The Important Role of Rollers
If this underlying mechanical rolling support is hampered in any way, then the belt is affected. Imagine a conveyor belt laden with mined gold or diamonds. The passage of the belt is a necessarily important part of the work, as any interference will cause the flow to stutter or entirely fail. The jerk of the belt could cause loss of valuable ore, and the cessation of the machinery will freeze a very profit-dependent operation in its tracks. Seals must be fully dust-proof and waterproof in this scenario because a contaminant in a mine or quarry will inexorably seek its way into the bearing assembly, thus compromising the operation of the equipment. The chain of equipment and amount of conveyor pulleys may stretch for a kilometre or more, but this expensive moving train can quickly be humbled by one malfunctioning bearing, a part that’s failed due to a small cloud of dust.

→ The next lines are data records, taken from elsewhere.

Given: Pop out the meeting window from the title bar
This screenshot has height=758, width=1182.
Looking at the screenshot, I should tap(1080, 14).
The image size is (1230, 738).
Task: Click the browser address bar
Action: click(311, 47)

Addressing Angular Displacement Issues
There are always maintenance crews and repair teams floating around a working facility, but proper assembly allows these hard-working individuals to run off to other jobs. The bearings have to be tightened properly, of course, and this one action stops alignment from drifting. All conveyor pulleys demand angular alignment, even the pulleys that curve in wide sweeps around a corner. The pulleys work at a perpendicular angle to the belt, and this ensures level wear is absorbed by the drum and its cladding. If that alignment should be off or the pulley is so loose that alignment is lost over time, then wear is uneven, resulting in an off balance flow of conveyed material.
Linear flow is naturally improved when the pulleys of the conveyor are properly assembled, which in turn increases lifespan and lowers service costs.